Sorriso largo, tintura do cabelo em dia, maquiagem impecável. As selfies de Ana Michelle Soares parecem mudar só de fundo —praia, cachoeira, torre Eiffel e muitos quartos de hospital. Paciente de câncer de mama metastático há cinco anos, Ana Mi ficou conhecida ao criar o perfil @paliativas no Instagram, no qual documenta seu cotidiano e sua rotina médica de forma aberta.
No seu livro, “Enquanto eu respirar”, recém-lançado pela Sextante e que já está indo para a segunda edição, ela narra como a sua relação com a morte mudou a partir do diagnóstico. “As pessoas querem falar sobre isso, mas há tanto medo que fica um clima pesado”, disse Soares, na quinta-feira (12), em debate promovido pela Sextante e pela Folha, no Teatro Folha, em São Paulo.
Uma de suas motivações para criar o perfil, em 2016, foi as histórias que ouvia de pacientes que deixavam de viajar ou ir a festas por decisões médicas. “Pelo amor de Deus! Eu sei que dá para dar um jeito na questão da imunidade ou em outras situações. É só o médico se dispor a conversar”, afirmou.
Ela reclama: “A gente vira paciente e perde a autonomia. De repente está todo mundo decidindo tudo por você.”
Após descobrir que não teria mais possibilidade de cura, Soares decidiu tornar-se protagonista do próprio tratamento e acabou virando referência no ativismo pelo direito aos cuidados paliativos.
A ideia por trás desse tipo de tratamento é priorizar a qualidade de vida do paciente em estado terminal e amenizar seu sofrimento, em vez de tentar prolongar a sobrevida artificialmente. Ele envolve uma abordagem holística da doença, levando em conta o bem-estar emocional e psíquico.
“A princípio, o cuidado paliativo não poderia ser nunca negado. Quem prefere sofrer?”, questionou a geriatra Ana Claudia Arantes, que também estava no debate.
Autora do livro “A morte é um dia que vale a pena viver”, também publicado pela Sextante, Arantes afirmou que há uma mudança cultural em curso para tirar o estigma desses procedimentos. "O motivo pelo qual se nega o cuidado paliativo tem a ver com esse medo de aceitar a morte, como se você fosse morrer cinco minutos depois. Ninguém está falando em desistir, mas em viver.”
Para a geriatra, mesmo com o maior acesso a informações sobre o tema, há um vácuo na formação dos médicos na área de cuidados paliativos e tratamento de dor. O uso de morfina, segundo ela, ainda é estigmatizado e há pouco acesso ao tratamento de dor no Brasil.
O advento das redes sociais e de perfis como o @paliativas —atualmente com 50 mil seguidores— tem impulsionado essa transição cultural e transformado a ideia de ser “paliativo” em um marcador de identidade do qual o paciente pode se apropriar. “É o paciente que está fazendo a comunicação de más notícias”, disse Ana Michelle Soares, que é jornalista.
Arantes concorda.

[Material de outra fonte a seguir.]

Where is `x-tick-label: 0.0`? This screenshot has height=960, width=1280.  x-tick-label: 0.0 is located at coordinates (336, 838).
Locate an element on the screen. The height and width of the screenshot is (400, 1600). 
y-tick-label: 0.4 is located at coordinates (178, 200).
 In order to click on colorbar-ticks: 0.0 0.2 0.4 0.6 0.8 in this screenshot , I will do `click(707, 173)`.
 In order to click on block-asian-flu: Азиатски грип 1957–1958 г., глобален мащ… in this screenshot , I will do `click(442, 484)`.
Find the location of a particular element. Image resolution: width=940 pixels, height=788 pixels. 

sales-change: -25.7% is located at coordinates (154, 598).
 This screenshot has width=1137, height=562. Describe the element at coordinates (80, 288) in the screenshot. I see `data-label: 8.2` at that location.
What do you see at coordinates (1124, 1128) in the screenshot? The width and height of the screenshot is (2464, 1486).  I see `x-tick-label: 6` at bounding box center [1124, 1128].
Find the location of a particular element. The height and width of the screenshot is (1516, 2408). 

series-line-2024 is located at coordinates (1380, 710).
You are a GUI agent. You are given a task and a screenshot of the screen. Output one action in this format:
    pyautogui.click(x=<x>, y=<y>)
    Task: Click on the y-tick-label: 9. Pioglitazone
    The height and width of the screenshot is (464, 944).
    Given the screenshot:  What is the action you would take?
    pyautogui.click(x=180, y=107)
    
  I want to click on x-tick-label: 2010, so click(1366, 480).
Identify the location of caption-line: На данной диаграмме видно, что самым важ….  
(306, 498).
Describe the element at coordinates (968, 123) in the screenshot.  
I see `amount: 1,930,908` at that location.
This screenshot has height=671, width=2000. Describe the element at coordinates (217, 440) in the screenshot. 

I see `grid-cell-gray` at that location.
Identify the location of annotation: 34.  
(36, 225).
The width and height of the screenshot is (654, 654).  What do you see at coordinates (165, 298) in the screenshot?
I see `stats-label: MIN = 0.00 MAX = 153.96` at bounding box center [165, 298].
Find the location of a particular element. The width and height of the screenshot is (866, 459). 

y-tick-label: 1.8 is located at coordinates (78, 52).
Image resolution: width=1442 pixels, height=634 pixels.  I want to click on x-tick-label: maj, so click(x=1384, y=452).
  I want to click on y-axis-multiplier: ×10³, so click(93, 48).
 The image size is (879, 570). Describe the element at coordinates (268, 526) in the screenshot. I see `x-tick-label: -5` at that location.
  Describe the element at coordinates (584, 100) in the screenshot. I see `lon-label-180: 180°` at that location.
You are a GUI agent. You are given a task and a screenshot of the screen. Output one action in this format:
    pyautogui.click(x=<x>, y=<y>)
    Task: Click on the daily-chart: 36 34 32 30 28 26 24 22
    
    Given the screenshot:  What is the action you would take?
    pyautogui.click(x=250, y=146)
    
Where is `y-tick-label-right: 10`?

Ela conta que antes dava palestras sobre cuidados paliativos para plateias muito pequenas, de 20 pessoas, mas agora as audiências cresceram e ela é otimista em relação ao movimento de aceitação dessa vertente da medicina.
Soares acredita que toda pessoa saudável deveria fazer o exercício de refletir sobre a morte e o tempo que resta para entender as próprias urgências. “A vida tem muito mais sentido quando você descobre que ela acaba.”
Apesar de o debate abordar temas como morte, doenças sem cura, demências, não faltou humor. A plateia, lotada, riu várias vezes das falas da médica e da paciente. Arantes contou que é comum ouvir o pedido de "anestesiem a minha mãe porque eu não aguento vê-la assim". "O problema não está na mãe, mas no filho que não aguenta o sofrimento. Não adianta apagar a paciente..."
Soares confidenciou que não quer morrer em casa porque tem “horror da ideia de ser levada morta de elevador". Que inventou, com outros pacientes, o Oncocard, cartão imaginário que permite explorar a boa vontade dos outros ("Uma amiga estava demorando para confirmar a presença na minha festa de aniversário porque tinha outros dois aniversários no mesmo dia. Eu perguntei: algum deles sofre de doença crônica? Isso é OncoCard").
O evento, que fez parte do ciclo de debates Diálogos Folha, foi mediado por Claudia Collucci, repórter especial do jornal.